'Frank, it's a polar bear!'
Sightings of animals spike near coastal communities
When Ivy Harnett's husband told her to rush to her cabin window Sunday to see a polar bear, she assumed he was simply teasing.

Fogo Island — off Newfoundland's northeast coast — is not, after all, noted for its array of subarctic wildlife.
But the view from her window was something she'll not soon forget.
"I thought I was going to see a caribou walking down the road," Harnett told CBC News.
"When I saw the polar bear, I squealed and said, 'Frank! It's a polar bear!' He says, 'That's what I told ya.' "
Harnett said the polar bear was sniffing within 16 metres of the cabin. At one point, she said, the animal — estimated to weigh at least 180 kilograms — turned in their direction and started to sprint.
"I guess he smelled what we were cooking for dinner," she said.
"I don't know, because I don't know what polar bears are like."
Harnett's husband fired a warning shot in the air, which was enough to prompt the animal to jump back into the ocean.
Later, using a tranquillizer, wildlife officers managed to catch the bear, one of a series of recent polar bear sightings around Newfoundland and Labrador coastal communities.

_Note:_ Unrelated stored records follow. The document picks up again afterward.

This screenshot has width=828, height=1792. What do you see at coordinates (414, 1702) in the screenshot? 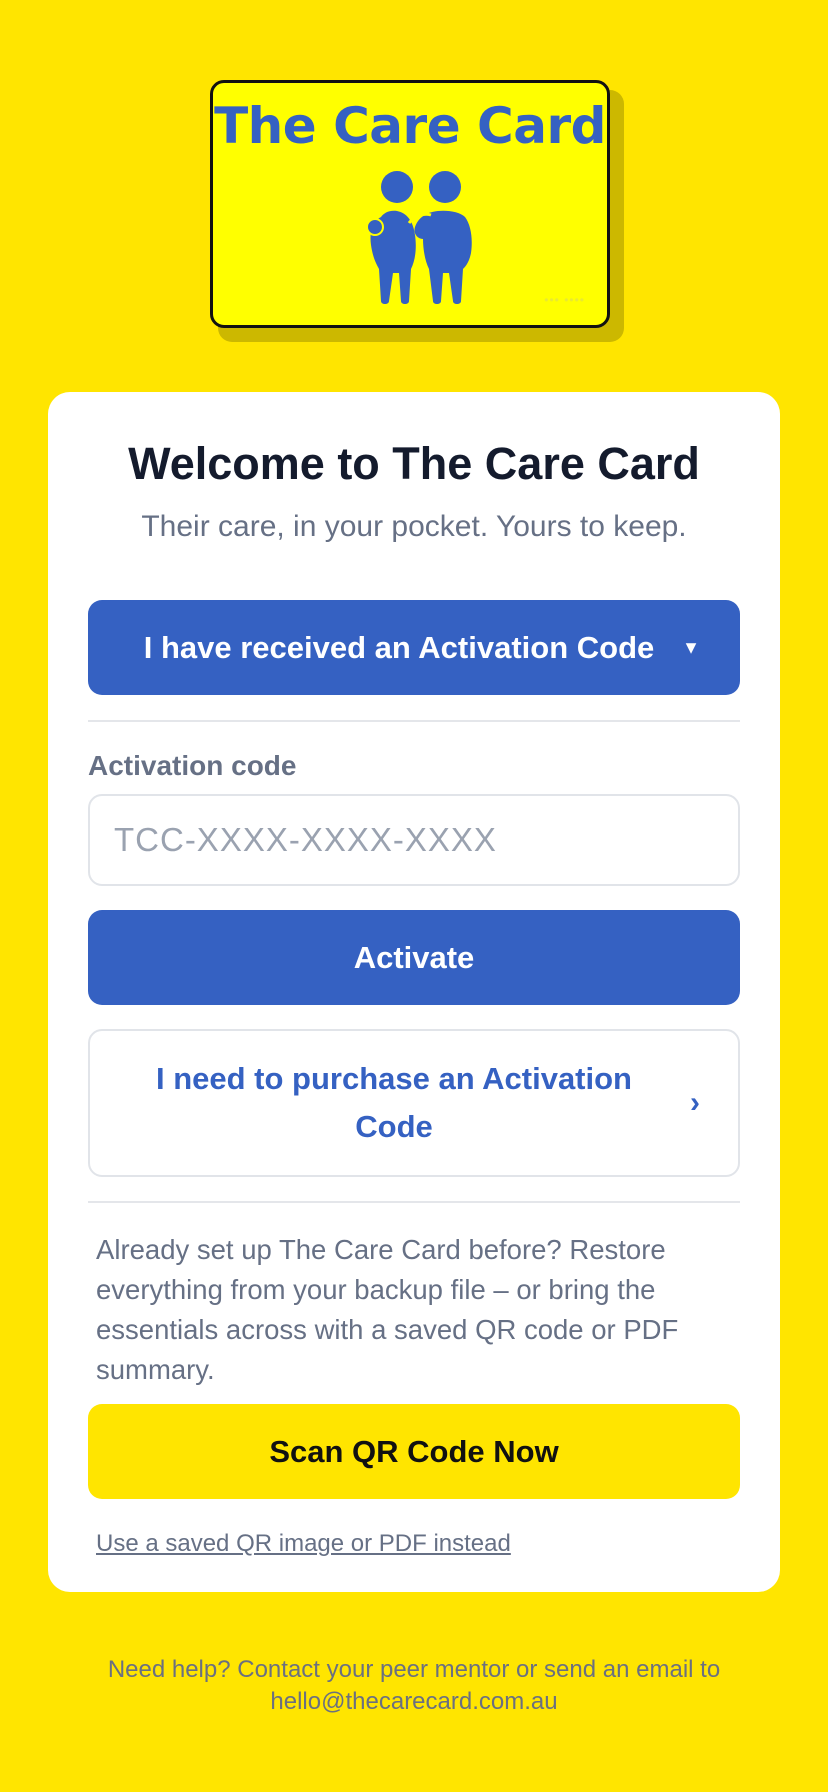
I see `help-email-link: hello@thecarecard.com.au` at bounding box center [414, 1702].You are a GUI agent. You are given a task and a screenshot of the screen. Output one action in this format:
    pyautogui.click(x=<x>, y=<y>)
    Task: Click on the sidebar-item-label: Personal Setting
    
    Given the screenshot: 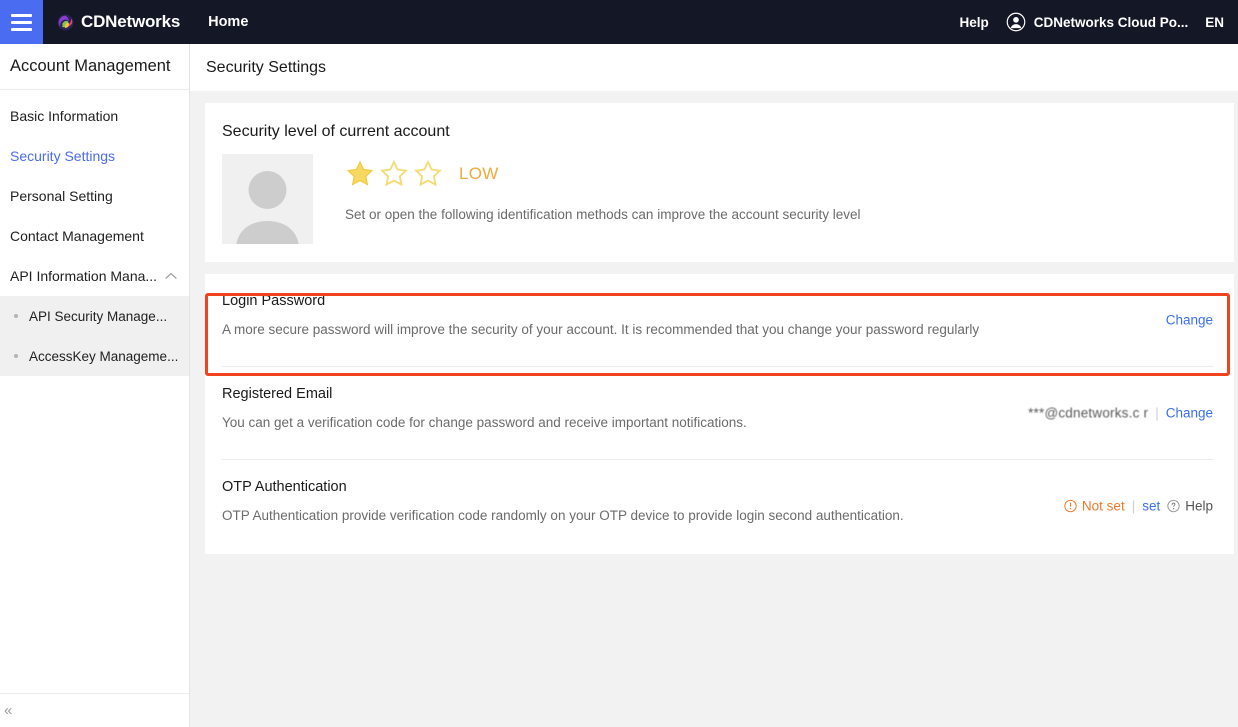 What is the action you would take?
    pyautogui.click(x=62, y=196)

For instance, conservation officers and the RCMP were continuing a hunt Monday for a polar bear spotted about 15 kilometres outside St. Anthony, one of the most northerly towns on the island.
"It's taken to a wooded area there and is sticking pretty close to the trees, and any time we can get close to it in a helicopter, it just hides out in the trees. You can't do much with it that way," RCMP Cpl. Chad Norman said.
"And, of course, I'm certainly not getting out there on foot to go meet it, that's for sure."
Norman said police estimate there are at least 10 polar bears in the larger area.
The RCMP has warned snowmobilers and cabin areas outside St. Anthony to avoid the area over the next few days.
In Norman Bay, Labrador, resident George Roberts said he had seen almost 40 bears pass by the community on ice pans, and two have strayed into the town.
Wildlife officials, though, say they need more information to determine whether more polar bears have entered communities than in preceding years.
Rebecca Jeffery, a wildlife biologist with the Newfoundland and Labrador government, said sightings may be up, but that doesn't mean there are more bears coming ashore.
"The animals may be using their range differently and they may be coming to land more often, and that can absolutely give the appearance of more animals," she said.
"Where, in fact there may be the same numbers, they are just closer to people."